[Start of section]

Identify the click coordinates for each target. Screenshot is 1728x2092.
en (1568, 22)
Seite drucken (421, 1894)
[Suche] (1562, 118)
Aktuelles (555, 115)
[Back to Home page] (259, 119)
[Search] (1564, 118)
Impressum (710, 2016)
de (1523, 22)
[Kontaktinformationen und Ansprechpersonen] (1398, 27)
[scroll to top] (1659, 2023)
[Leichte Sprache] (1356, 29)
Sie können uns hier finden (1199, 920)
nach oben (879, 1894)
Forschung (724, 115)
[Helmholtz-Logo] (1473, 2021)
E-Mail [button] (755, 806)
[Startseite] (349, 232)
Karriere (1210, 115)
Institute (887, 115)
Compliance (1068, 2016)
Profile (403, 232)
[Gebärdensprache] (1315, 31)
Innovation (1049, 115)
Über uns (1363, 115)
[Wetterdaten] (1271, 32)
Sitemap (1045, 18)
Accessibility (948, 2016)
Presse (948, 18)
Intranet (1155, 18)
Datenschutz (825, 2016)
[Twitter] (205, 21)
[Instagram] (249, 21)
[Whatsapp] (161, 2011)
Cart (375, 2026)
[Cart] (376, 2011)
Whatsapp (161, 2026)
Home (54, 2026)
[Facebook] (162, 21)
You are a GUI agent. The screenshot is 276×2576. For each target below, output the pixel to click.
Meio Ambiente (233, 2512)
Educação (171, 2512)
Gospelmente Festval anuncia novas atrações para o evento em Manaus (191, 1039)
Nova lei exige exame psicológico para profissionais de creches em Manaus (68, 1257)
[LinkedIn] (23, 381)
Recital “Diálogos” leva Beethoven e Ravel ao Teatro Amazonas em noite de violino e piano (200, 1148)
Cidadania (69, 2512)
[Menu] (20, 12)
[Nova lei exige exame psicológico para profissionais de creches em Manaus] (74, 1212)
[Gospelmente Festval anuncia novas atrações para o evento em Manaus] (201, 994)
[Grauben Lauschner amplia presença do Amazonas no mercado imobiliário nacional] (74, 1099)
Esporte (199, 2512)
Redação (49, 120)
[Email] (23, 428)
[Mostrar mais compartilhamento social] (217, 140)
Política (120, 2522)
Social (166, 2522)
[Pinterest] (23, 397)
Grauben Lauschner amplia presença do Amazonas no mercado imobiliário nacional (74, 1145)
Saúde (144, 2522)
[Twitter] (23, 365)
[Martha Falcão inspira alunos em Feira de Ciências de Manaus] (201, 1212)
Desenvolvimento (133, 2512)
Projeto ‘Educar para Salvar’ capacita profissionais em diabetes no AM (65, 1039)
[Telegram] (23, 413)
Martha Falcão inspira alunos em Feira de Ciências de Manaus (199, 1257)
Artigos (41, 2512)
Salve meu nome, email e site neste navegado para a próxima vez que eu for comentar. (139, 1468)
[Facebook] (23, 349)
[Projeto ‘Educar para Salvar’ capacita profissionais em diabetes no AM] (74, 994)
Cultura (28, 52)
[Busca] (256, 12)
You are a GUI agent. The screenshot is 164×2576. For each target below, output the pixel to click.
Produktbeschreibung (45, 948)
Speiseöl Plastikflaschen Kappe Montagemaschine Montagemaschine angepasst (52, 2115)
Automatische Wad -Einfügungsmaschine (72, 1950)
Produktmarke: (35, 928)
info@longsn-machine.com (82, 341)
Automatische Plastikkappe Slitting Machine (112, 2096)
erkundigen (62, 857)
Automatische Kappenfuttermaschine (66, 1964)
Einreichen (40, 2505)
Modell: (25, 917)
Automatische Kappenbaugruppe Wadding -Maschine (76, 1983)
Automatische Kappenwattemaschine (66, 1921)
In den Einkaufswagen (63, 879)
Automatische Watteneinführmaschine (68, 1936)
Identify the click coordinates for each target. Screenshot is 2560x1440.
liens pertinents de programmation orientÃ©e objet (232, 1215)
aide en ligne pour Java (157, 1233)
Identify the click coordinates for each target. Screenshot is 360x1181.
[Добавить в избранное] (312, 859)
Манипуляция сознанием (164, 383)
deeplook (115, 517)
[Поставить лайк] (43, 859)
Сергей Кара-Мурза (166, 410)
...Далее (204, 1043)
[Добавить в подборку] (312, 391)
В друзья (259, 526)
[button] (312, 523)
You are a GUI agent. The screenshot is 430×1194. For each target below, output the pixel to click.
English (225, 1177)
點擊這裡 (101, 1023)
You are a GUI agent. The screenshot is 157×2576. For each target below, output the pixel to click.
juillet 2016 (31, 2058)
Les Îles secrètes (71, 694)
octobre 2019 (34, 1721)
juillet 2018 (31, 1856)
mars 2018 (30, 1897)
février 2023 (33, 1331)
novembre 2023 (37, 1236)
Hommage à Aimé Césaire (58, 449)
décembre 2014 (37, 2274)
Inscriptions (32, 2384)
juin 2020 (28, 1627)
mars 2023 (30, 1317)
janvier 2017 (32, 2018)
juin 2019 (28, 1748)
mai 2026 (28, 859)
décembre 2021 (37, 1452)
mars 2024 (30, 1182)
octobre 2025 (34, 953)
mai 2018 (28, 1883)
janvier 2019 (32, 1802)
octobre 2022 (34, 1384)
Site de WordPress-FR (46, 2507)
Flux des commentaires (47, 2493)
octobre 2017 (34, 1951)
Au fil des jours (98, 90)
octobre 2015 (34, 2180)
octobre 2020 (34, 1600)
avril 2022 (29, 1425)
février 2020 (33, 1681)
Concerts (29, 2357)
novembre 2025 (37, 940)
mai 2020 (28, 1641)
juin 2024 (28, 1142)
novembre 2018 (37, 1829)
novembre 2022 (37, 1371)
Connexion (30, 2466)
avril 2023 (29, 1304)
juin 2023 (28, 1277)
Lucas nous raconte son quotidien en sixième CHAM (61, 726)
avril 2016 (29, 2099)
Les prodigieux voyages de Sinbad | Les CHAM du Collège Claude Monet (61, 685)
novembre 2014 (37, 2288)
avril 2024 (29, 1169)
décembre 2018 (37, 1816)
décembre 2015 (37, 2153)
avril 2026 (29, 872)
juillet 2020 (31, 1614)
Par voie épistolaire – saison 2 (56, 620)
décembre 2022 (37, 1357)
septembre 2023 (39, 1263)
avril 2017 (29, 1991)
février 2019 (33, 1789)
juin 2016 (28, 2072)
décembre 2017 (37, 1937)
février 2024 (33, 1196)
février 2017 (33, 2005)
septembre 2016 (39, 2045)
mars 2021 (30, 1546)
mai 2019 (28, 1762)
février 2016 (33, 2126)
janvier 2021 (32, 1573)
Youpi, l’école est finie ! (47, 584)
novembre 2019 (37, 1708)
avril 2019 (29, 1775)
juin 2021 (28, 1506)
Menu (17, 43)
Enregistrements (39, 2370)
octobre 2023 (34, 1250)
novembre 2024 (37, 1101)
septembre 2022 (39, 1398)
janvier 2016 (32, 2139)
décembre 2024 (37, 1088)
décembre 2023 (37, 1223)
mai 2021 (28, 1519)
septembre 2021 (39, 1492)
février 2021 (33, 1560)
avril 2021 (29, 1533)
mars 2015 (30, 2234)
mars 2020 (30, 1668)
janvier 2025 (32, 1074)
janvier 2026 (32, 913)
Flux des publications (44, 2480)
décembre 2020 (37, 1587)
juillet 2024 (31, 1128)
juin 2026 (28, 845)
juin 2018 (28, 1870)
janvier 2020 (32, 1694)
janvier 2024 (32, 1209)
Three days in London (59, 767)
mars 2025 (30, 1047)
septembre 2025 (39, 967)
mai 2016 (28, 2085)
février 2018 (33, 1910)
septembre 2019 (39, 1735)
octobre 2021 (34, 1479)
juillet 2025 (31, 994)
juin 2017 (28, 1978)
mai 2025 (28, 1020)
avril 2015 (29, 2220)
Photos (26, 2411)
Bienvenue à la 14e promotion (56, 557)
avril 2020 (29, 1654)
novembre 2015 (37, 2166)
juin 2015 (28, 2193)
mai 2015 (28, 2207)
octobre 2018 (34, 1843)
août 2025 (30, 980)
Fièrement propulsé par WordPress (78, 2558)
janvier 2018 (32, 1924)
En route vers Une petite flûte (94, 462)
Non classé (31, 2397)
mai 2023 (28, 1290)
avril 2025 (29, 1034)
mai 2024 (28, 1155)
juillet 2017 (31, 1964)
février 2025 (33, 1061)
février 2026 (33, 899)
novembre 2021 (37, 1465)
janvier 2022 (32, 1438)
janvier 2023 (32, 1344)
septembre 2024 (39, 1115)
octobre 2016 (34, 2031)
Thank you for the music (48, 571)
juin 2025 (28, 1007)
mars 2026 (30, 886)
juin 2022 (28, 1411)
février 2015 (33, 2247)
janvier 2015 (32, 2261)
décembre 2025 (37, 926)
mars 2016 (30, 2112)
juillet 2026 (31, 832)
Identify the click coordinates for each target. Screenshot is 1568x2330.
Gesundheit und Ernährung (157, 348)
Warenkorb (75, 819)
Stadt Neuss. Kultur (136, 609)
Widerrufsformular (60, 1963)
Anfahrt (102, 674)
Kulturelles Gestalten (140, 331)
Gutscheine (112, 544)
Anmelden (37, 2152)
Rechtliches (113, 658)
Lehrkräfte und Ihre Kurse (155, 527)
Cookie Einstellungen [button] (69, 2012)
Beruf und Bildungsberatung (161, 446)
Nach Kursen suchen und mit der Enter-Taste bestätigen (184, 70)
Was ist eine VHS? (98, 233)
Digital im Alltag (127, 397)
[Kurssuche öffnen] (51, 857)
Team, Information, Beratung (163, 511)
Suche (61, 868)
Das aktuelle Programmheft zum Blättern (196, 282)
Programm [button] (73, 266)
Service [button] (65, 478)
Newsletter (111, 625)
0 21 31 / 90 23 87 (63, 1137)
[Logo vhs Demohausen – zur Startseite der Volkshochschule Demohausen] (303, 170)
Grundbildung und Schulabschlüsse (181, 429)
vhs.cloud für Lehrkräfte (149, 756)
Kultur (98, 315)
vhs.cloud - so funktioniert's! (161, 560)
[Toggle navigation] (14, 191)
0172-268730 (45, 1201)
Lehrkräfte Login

[End of section]

Which lines above run from the one containing "janvier 2020 (32, 1694)" to the one containing "Newsletter (111, 625)"? Give them again exactly, both ends included.

SOLVED EXERCISE:
janvier 2020 (32, 1694)
janvier 2024 (32, 1209)
Three days in London (59, 767)
mars 2025 (30, 1047)
septembre 2025 (39, 967)
mai 2016 (28, 2085)
février 2018 (33, 1910)
septembre 2019 (39, 1735)
octobre 2021 (34, 1479)
juillet 2025 (31, 994)
juin 2017 (28, 1978)
mai 2025 (28, 1020)
avril 2015 (29, 2220)
Photos (26, 2411)
Bienvenue à la 14e promotion (56, 557)
avril 2020 (29, 1654)
novembre 2015 (37, 2166)
juin 2015 (28, 2193)
mai 2015 (28, 2207)
octobre 2018 (34, 1843)
août 2025 (30, 980)
Fièrement propulsé par WordPress (78, 2558)
janvier 2018 (32, 1924)
En route vers Une petite flûte (94, 462)
Non classé (31, 2397)
mai 2023 (28, 1290)
avril 2025 (29, 1034)
mai 2024 (28, 1155)
juillet 2017 (31, 1964)
février 2025 (33, 1061)
février 2026 (33, 899)
novembre 2021 (37, 1465)
janvier 2022 (32, 1438)
janvier 2023 (32, 1344)
septembre 2024 (39, 1115)
octobre 2016 (34, 2031)
Thank you for the music (48, 571)
juin 2025 (28, 1007)
mars 2026 (30, 886)
juin 2022 (28, 1411)
février 2015 (33, 2247)
janvier 2015 (32, 2261)
décembre 2025 (37, 926)
mars 2016 (30, 2112)
juillet 2026 (31, 832)
Identify the click coordinates for each target. Screenshot is 1568x2330.
Gesundheit und Ernährung (157, 348)
Warenkorb (75, 819)
Stadt Neuss. Kultur (136, 609)
Widerrufsformular (60, 1963)
Anfahrt (102, 674)
Kulturelles Gestalten (140, 331)
Gutscheine (112, 544)
Anmelden (37, 2152)
Rechtliches (113, 658)
Lehrkräfte und Ihre Kurse (155, 527)
Cookie Einstellungen [button] (69, 2012)
Beruf und Bildungsberatung (161, 446)
Nach Kursen suchen und mit der Enter-Taste bestätigen (184, 70)
Was ist eine VHS? (98, 233)
Digital im Alltag (127, 397)
[Kurssuche öffnen] (51, 857)
Team, Information, Beratung (163, 511)
Suche (61, 868)
Das aktuelle Programmheft zum Blättern (196, 282)
Programm [button] (73, 266)
Service [button] (65, 478)
Newsletter (111, 625)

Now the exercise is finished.